Mais trabalho, menos família
O vice-presidente da bancada do PSD Carlos Abreu Amorim sublinha que «o ritmo é muito intenso» e que, por isso, «o Natal é bem-vindo», já que os trabalhos serão interrompidos entre dia 22 e o início de Janeiro. O social-democrata compara mesmo o ritmo de trabalho nesta comissão ao do seu mestrado e doutoramento e confessa ao SOL: «Já adormeci mais do que uma vez em casa com a cara em cima do portátil».
Também o deputado do PCP Miguel Tiago garante que «as últimas semanas têm sido atípicas» devido às horas de estudo que vão pela noite dentro. «Tem sobrado pouco tempo para a vida pessoal e familiar», confessa.
A informação é muita e complexa e cada um adopta um método de preparação. O deputado do PSD Duarte Marques frisa que ter uma boa equipa de apoio «é fundamental». Todos sublinham que as notícias que foram saindo na imprensa são peça-chave para fazer o trabalho de casa. Os grupos parlamentares maiores, como o PSD e PS, conseguem distribuir trabalho por vários deputados, mas CDS, PCP e BE têm apenas um deputado por comissão.
«Fico no gabinete porque os dossiês são muito pesados e não quero andar com esses documentos de um lado para o outro», conta a deputada do BE Mariana Mortágua. Não acontece em todas as comissões, mas os inquéritos às crises na banca têm tido a particularidade de projectar alguns deputados. Aconteceu no BPN com Nuno Melo (ver texto ao lado) e está a acontecer agora com Mariana Mortágua, que tem recebido elogios da esquerda à direita. «Quando se empenha e se trabalha, haver um reconhecimento é sempre positivo por isso vejo com simpatia esses elogios», diz a deputada.
O modelo americano
Apesar do escrutínio público que é possível fazer através das audições, o relatório final permanece como o ‘calcanhar de Aquiles’. Como fica a cargo de um só deputado, a colagem política é muitas vezes notória, abrindo divisões partidárias, com a oposição a queixar-se do condicionamento do Governo.
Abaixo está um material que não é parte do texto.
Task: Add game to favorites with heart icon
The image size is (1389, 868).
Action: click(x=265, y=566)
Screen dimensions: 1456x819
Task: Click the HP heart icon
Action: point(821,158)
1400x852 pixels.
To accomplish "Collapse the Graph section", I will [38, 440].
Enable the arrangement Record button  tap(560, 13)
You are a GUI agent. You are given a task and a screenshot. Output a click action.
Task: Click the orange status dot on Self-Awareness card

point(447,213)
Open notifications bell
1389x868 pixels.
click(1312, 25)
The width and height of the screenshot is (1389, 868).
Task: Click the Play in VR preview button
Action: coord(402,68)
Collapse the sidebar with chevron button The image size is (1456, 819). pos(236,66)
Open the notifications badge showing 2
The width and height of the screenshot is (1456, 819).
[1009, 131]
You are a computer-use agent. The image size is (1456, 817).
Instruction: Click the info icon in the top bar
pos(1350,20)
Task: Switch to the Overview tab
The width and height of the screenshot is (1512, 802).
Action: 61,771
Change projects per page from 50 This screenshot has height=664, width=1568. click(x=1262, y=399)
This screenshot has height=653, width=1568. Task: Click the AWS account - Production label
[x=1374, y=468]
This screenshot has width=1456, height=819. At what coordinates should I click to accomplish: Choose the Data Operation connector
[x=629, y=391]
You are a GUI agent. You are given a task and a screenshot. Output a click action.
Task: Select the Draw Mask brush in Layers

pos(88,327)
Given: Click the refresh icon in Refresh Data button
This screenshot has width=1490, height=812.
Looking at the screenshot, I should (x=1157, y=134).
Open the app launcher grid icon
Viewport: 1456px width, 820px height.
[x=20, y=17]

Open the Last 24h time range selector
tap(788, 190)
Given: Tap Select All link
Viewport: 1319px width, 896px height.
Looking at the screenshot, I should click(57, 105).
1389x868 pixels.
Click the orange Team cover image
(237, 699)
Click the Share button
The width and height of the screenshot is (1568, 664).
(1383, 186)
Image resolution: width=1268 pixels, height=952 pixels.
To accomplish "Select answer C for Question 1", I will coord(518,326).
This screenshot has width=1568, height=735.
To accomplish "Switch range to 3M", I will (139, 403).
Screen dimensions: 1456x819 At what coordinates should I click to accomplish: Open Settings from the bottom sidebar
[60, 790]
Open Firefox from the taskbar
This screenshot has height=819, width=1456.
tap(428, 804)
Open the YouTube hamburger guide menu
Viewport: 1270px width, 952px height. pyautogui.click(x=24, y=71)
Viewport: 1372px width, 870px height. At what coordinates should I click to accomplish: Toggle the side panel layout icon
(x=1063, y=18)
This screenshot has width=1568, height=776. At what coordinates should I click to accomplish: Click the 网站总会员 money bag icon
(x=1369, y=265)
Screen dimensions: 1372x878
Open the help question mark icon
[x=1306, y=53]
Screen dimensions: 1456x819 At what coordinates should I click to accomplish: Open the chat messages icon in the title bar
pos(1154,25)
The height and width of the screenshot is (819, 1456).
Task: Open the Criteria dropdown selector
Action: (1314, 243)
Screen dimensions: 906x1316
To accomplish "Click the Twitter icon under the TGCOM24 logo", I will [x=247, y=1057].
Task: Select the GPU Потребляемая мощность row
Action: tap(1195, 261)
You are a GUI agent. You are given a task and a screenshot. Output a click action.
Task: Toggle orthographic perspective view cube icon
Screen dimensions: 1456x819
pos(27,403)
Exemplo disso foram as conclusões da comissão de inquérito aos submarinos.
Para evitar esse enviesamento político, o ex-coordenador do BE Francisco Louçã, propõe outro modelo, mais próximo do americano. «O modelo deveria permitir a elaboração de relatórios minoritários, com o poder de reabrir ou de fazer novas diligências por parte desses relatores minoritários, para evitar a conformação política governamental de cada conclusão», afirma ao SOL. Louçã diz ter «poucas expectativas» quanto ao relatório final do BES.
João Semedo, na liderança do BE até à última Convenção, concorda que há aspectos «a rever» na legislação das CPI. «As conclusões são opinativas e isso só prejudica», afirma Semedo. Questionado sobre se o partido poderá apresentar propostas de alteração, Semedo refere que esse é «um debate que estamos a ter suscitado pela actualidade».
A deputada do PS Maria de Belém, após presidir à comissão de inquérito aos Estaleiros de Viana, lançou essa discussão para se «ir além de uma interpretação política e partidária dos factos». Ao SOL, considera que as comissões deveriam ter acesso a documentos sigilosos e a possibilidade de realizar audições à porta fechada. «As CPI não são um tribunal penal mas são um tribunal político», diz a socialista.
Se as conclusões finais do BES não forem aceites por todos os partidos, é provável que a discussão para alterar a legislação das CPI seja reaberta.